Network Intent/Network Intent Cluster (NI/NIC) Automation

Network Intent/Network Intent Cluster (NI/NIC) is the automated diagnosis and rule check triggered by early warning alerts from a set of logic probes.  Together, PAF is different from the traditional monitoring systems, in that:

  • PAF is designed to enforce design and security rule checks automatically, not monitoring system errors
  • PAF must be customized based on network design, not one-size-for-all.
  • PAF can serve as a next-gen compliance check solution – it’s a 24X7 compliance check.

Network Intent

Network Intent provides users a no-code way to define a network design for a specific network device, design baselines, and how verify design enforcement. It provides a way to document network design intent allowing other engineers to quickly understand the device’s design and baseline or normal state of a particular device. More importantly, it provides a way to validate and verify network design without any code. When a network problem occurs, one or multiple NIs are violated. In the postmortem stage of this problem, the violated NIs are coded and automatically monitored. The next time a similar situation occurs, it can be solved automatically significantly reducing MTTR.

Network Intent as Automation Unit

As part of Adaptive Monitoring Automation, a NI automatically triggered by a Flash Probe as a backend process monitors the entire network’s status periodically. When NetBrain detects a flash alert, the system will automatically send notifications to the appropriate NetOps personnel. You can click the Incident/Map hyperlinks to open the map or incident in NetBrain Workstation. A respective runbook with time-of-event data will also be available in the map interface to assist with the root cause analysis. An end-user views the triggered NI results with the flash probe via a Decision Tree.

Monitor Network Intents

NetBrain Adaptive Monitoring Automation uses a set of scalable, hierarchal logical flash probes as monitoring units to detect when a data anomaly occurs on a single device via SNMP/CLI data polling and advanced anomaly analysis algorithms. As soon as one detects an anomaly, the system will take immediate action to execute the pre-defined network intents, the results of which will provide critical references to the root cause analysis and speed up the troubleshooting process.

 

Trigger the Execution of Network Intent (NI)

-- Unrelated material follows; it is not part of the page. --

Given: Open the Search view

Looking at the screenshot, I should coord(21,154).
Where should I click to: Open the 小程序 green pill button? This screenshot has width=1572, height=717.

Flash probes generate flash alerts to trigger the execution of a NI. When an incident occurs, the adaptive monitoring system captures the problem at the time of the incident. The NI executes, comparing the network status with the pre-determined threshold, previous status, or baseline data, and shows the results in the IBA dashboard or shares them with the user. The diagnosis is provided at the time of the event, allowing the user to check the problem before users experience performance degradation or outages preventing a serious network impact.

Scalable Adaptive Monitoring

Adaptive Monitoring System can horizontally scale as:

  • Distributed analysis on front servers: the data retrieval and flash probe calculation are executed on front servers locally, which can be scaled to a very large network with distributed front servers.
  • Hierarchical analysis from Primary Probe -> Secondary Probe-> Network Intent: the hierarchical design allows the system to efficiently use the resources to run Network Intent automation across the entire network.

Intent Library Subscription Service

Examples of common problem diagnosis situations contained in the PDAs Intent Library

NetBrain’s PDAs Intent Library service provides a continuously expanding library of pre-built expertise-based automation units ready to use right out of the box. These automation units address the most common scenarios seen in the vast majority of enterprises for event-driven responses, such as those reported via a network helpdesk service ticket), as well as for proactive design-level compliance, security, and application performance support verifications.

The Intent Library is extensible as well. Through no-code mechanisms built into the PDA System, your own subject matter experts can create additional situation and site-specific automation routines without any coding and add them to the Intent Library. Any network engineer or operator can use the automation routines to quickly and accurately solve problems when they reoccur. Subject Matter Expertise becomes available when the subject matter experts are not.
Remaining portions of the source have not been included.